Hydranencephaly is a condition where the brain cerebral hemispheres are absent and replaced by sacs filled with cerebrospinal fluid. Hydranencephaly (or hydroanencephaly) is a type of cephalic disorder. These disorders are congenital conditions that derive from either damage to, or abnormal development of, the fetal nervous system in the earliest stages of development in utero. These conditions do not have any definitive identifiable cause factor; instead generally attributed to a variety of hereditary or genetic conditions, but also by environmental factors such as maternal infection, pharmaceutical intake, or even exposure to high levels of radiation. This is a rare condition in which the cerebral hemispheres are absent and replaced by sacs filled with cerebrospinal fluid. This should not be confused with hydrocephalus, which is an accumulation of cerebrospinal fluid in the ventricles. In hemi-hydranencephaly, only half of the brain is filled with fluid.
Usually the cerebellum and brainstem are formed normally, although in some cases the cerebellum may also be absent.

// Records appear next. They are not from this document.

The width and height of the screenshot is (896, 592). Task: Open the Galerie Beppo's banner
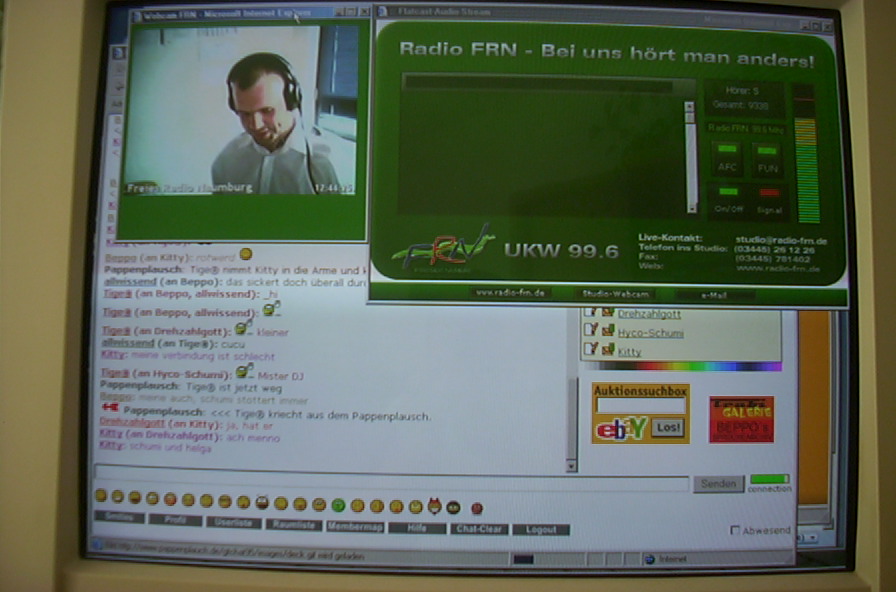pos(741,419)
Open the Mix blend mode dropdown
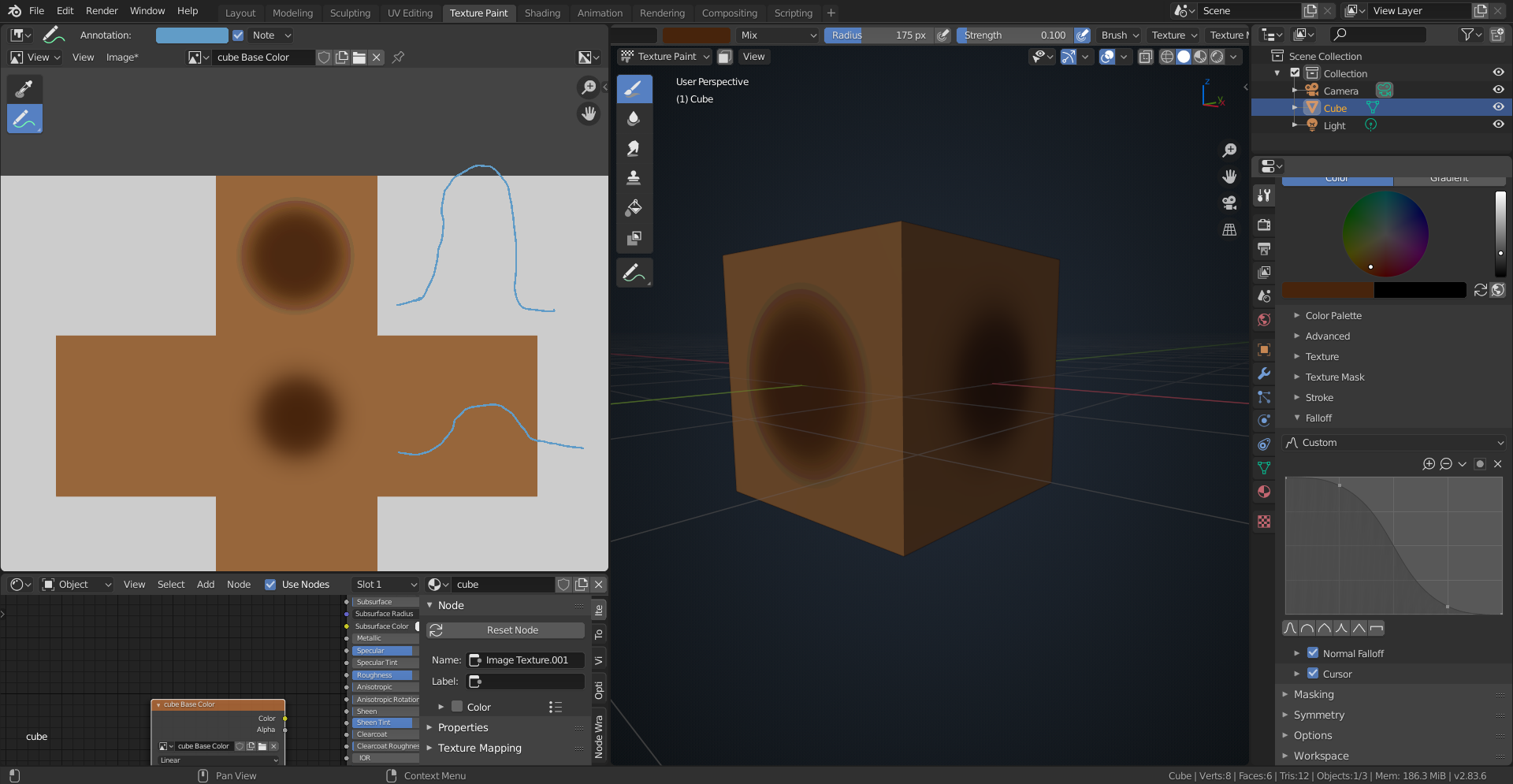Screen dimensions: 1513x784 778,35
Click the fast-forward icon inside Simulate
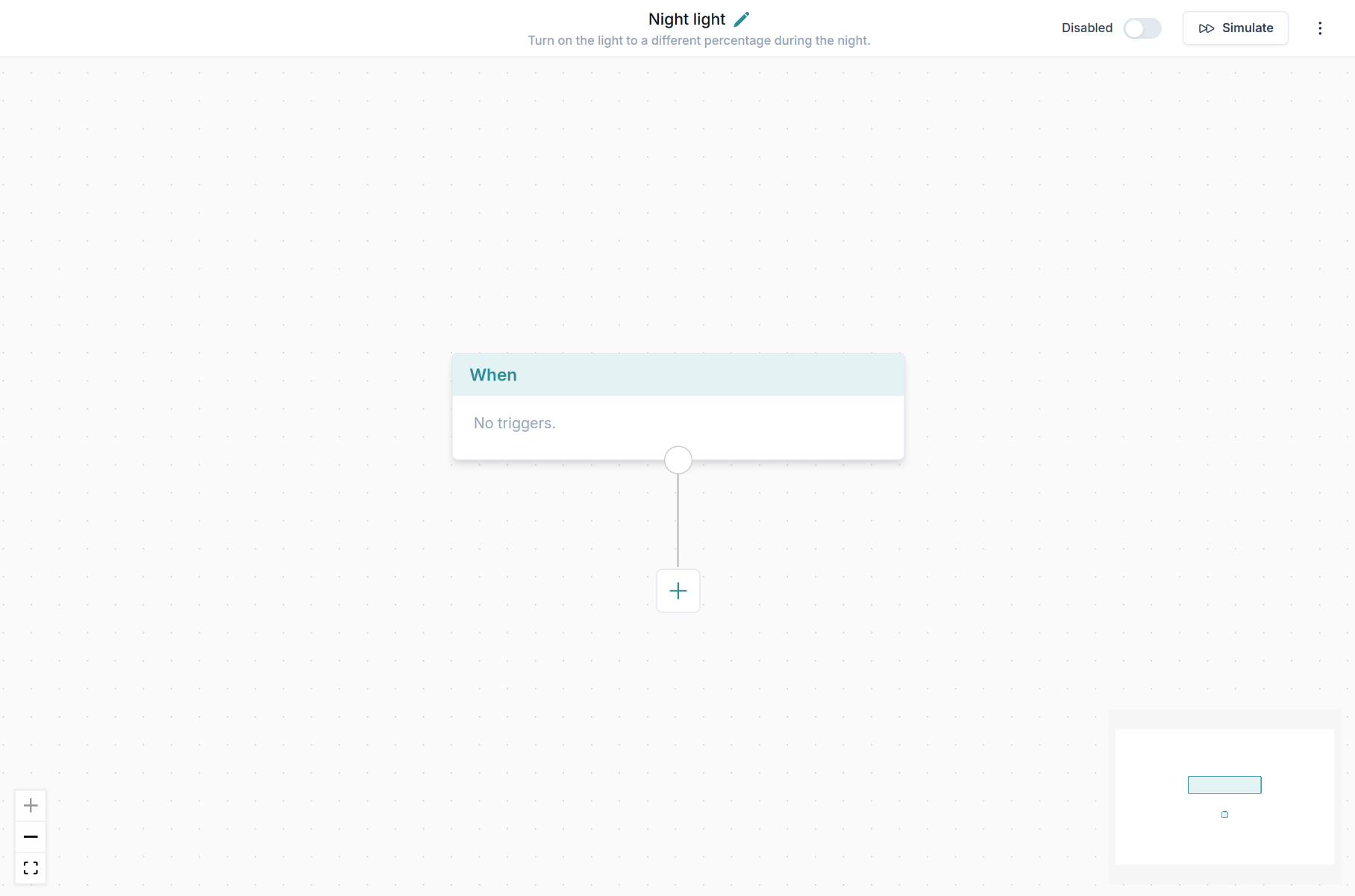The height and width of the screenshot is (896, 1355). click(1206, 28)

An infant with hydranencephaly may appear normal at birth or may have some distortion of the skull and upper facial features due to fluid pressure inside the skull. The infant's head size and spontaneous reflexes such as sucking, swallowing, crying, and moving the arms and legs may all seem normal, depending on the severity of the condition. However, after a few weeks the infant sometimes becomes irritable and has increased muscle tone (hypertonia). After several months of life, seizures and hydrocephalus may develop. Other symptoms may include visual impairment, lack of growth, deafness, blindness, spastic quadriparesis (paralysis), and intellectual deficits. Some infants may have additional abnormalities at birth including seizures, myoclonus (involuntary sudden, rapid jerks), and respiratory problems. Still other infants display no obvious symptoms at birth, going many months without a confirmed diagnosis of hydranencephaly. In some cases a severe hydrocephalus, or other cephalic conditions, diagnosis is misdiagnosed.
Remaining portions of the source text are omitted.